(Provided material Opens)
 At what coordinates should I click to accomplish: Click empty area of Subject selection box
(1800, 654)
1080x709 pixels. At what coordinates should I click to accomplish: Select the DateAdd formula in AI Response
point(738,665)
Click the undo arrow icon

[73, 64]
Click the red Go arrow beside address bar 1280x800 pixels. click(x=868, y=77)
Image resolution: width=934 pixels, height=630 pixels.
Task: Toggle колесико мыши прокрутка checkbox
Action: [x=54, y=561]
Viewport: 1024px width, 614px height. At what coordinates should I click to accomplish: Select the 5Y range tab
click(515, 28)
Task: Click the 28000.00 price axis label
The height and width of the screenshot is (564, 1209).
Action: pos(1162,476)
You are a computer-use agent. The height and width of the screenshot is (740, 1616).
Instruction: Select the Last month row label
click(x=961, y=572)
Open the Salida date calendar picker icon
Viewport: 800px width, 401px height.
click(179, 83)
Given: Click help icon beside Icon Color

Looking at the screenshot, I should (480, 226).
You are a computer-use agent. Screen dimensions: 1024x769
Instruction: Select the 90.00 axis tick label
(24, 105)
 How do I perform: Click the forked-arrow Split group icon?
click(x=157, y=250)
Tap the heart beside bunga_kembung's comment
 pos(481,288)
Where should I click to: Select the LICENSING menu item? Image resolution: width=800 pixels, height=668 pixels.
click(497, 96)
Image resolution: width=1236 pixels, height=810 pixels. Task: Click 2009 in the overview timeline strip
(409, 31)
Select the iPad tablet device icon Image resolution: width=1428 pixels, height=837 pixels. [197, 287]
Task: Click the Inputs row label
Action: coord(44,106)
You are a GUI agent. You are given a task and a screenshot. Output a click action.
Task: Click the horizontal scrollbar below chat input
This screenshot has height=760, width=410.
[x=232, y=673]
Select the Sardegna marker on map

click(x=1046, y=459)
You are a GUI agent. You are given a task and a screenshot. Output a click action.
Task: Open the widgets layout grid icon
(Provided material Closes)
**Prompt:**
Output the entire listing above, character for character.

**Answer to this problem:**
 At what coordinates should I click to accomplish: Click empty area of Subject selection box
(1800, 654)
1080x709 pixels. At what coordinates should I click to accomplish: Select the DateAdd formula in AI Response
point(738,665)
Click the undo arrow icon

[73, 64]
Click the red Go arrow beside address bar 1280x800 pixels. click(x=868, y=77)
Image resolution: width=934 pixels, height=630 pixels.
Task: Toggle колесико мыши прокрутка checkbox
Action: [x=54, y=561]
Viewport: 1024px width, 614px height. At what coordinates should I click to accomplish: Select the 5Y range tab
click(515, 28)
Task: Click the 28000.00 price axis label
The height and width of the screenshot is (564, 1209).
Action: pos(1162,476)
You are a computer-use agent. The height and width of the screenshot is (740, 1616).
Instruction: Select the Last month row label
click(x=961, y=572)
Open the Salida date calendar picker icon
Viewport: 800px width, 401px height.
click(179, 83)
Given: Click help icon beside Icon Color

Looking at the screenshot, I should (480, 226).
You are a computer-use agent. Screen dimensions: 1024x769
Instruction: Select the 90.00 axis tick label
(24, 105)
 How do I perform: Click the forked-arrow Split group icon?
click(x=157, y=250)
Tap the heart beside bunga_kembung's comment
 pos(481,288)
Where should I click to: Select the LICENSING menu item? Image resolution: width=800 pixels, height=668 pixels.
click(497, 96)
Image resolution: width=1236 pixels, height=810 pixels. Task: Click 2009 in the overview timeline strip
(409, 31)
Select the iPad tablet device icon Image resolution: width=1428 pixels, height=837 pixels. [197, 287]
Task: Click the Inputs row label
Action: coord(44,106)
You are a GUI agent. You are given a task and a screenshot. Output a click action.
Task: Click the horizontal scrollbar below chat input
This screenshot has height=760, width=410.
[x=232, y=673]
Select the Sardegna marker on map

click(x=1046, y=459)
You are a GUI agent. You are given a task and a screenshot. Output a click action.
Task: Open the widgets layout grid icon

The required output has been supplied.